YOUR INSTRUCTIONS: It is required that all of the data be written out exactly.
(SOURCE RECORDS)
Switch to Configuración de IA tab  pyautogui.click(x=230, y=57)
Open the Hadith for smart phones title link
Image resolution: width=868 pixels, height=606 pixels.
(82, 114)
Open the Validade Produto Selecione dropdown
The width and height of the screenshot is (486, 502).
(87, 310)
(End SOURCE RECORDS)
OUTPUT:
Switch to Configuración de IA tab  pyautogui.click(x=230, y=57)
Open the Hadith for smart phones title link
Image resolution: width=868 pixels, height=606 pixels.
(82, 114)
Open the Validade Produto Selecione dropdown
The width and height of the screenshot is (486, 502).
(87, 310)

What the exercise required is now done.